We conducted our benchmark against 4-period forecasts as that is the maximum available data. In addition, we also evaluated DeepFeatTimeGPT performance in predicting longer time horizons, a critical task for use cases such as business planning, strategy, and M&A valuations. To assess its ability to forecast several years into the future, we backtested the model's performance on time horizons of 4, 8, 12, 18, and 24 periods. Our model delivered outstanding results even for time horizons of several years into the future. Table 3 displays the results, while the detailed distributions are shown in the following figures.

Efficiency and speed benchmarking

Apart from assessing the forecasting accuracy of DeepFeatTime, we also evaluated its speed and efficiency, which are crucial factors in dynamic and uncertain business environments. DeepFeatTimeGPT is integrated into an end-to-end forecasting pipeline that streamlines data collection, processing, and forecasting, enabling the entire financial forecasting process to be executed with just one click. We measured both the inference time required to generate a forecast and the end-to-end time required to collect, clean, process, forecast, and visualize the data. Our results are displayed in Table 4.

To conduct our efficiency benchmarking, we ran the model on a GPU instance (g4dn.xlarge) on AWS, which has a cost of $0.526 per hour. To estimate the cost of an analyst, we used the average cost of $77 for an investment analyst in the US according to Glassdoor (2023). For the time requirements of analysts, we made assumptions based on our own experience working with clients and conducting interviews. We used optimistic estimates of 10 minutes for a single forecast of one financial measure and 60 minutes for the end-to-end process of collecting, preparing, processing, analyzing, and visualizing financial data. It is important to note that although our benchmarking was limited to forecasting 3 metrics, our model is optimized to work out of the box for 78 financial performance measures.

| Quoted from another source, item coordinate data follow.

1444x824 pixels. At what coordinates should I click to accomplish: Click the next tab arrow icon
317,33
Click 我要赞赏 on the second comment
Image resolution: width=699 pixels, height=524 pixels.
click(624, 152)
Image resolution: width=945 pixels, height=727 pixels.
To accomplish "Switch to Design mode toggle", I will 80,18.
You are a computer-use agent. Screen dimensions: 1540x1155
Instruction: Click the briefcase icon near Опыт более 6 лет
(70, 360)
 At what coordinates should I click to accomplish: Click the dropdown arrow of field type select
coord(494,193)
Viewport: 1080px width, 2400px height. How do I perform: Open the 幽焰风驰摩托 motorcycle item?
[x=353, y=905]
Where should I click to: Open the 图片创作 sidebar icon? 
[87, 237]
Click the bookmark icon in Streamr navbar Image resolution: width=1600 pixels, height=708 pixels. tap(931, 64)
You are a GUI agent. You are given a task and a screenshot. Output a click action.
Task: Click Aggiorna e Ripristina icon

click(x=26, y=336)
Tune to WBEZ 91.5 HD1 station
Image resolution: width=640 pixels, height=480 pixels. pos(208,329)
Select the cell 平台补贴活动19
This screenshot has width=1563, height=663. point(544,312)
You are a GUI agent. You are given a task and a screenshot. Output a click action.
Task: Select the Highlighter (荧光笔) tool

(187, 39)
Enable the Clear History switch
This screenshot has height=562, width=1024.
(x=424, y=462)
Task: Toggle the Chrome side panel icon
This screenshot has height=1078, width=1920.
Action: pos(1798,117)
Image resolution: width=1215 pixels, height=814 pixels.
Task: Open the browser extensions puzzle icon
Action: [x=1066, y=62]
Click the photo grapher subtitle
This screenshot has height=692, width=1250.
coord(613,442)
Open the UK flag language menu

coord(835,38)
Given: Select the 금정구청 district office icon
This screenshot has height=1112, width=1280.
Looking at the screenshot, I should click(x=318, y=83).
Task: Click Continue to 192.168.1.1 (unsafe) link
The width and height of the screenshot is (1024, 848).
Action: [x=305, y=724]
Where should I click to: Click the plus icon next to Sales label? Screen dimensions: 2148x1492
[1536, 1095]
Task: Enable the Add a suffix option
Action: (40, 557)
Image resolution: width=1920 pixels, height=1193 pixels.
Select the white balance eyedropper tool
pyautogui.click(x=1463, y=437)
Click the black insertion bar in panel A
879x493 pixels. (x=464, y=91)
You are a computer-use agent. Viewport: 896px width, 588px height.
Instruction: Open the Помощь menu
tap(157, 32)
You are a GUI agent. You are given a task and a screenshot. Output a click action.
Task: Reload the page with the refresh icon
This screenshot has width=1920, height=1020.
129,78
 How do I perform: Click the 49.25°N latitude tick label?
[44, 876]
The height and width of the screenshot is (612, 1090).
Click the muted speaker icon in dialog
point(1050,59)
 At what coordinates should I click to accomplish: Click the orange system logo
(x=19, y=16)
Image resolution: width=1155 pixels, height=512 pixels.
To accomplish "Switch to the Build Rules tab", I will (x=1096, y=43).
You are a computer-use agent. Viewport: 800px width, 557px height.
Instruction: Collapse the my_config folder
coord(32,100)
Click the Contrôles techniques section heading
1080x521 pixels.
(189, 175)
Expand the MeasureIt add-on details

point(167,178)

The future of financial forecasting is hybrid

Our DeepFeatTimeGPT model is a powerful tool for financial forecasting, but it is not intended to replace human analysts. Rather, it is designed to complement and enhance their capabilities, enabling them to focus their time and expertise where it is most needed. The model provides accurate and reliable predictions by quickly analyzing vast amounts of financial data, identifying trends and patterns, and making predictions in seconds. This frees up human analysts' time and allows them to interpret the results, apply their business knowledge, and make strategic decisions.

By combining the strengths of our model with the expertise of human analysts, we can achieve superior results in financial forecasting. Our model enables faster, more accurate, and cost-effective predictions, while human analysts can provide the insight and context necessary to apply those predictions to real-world scenarios. With Hybrid Intelligence®, we can drive greater success and growth for businesses and investors, powered by the synergy of human intuition and AI augmentation.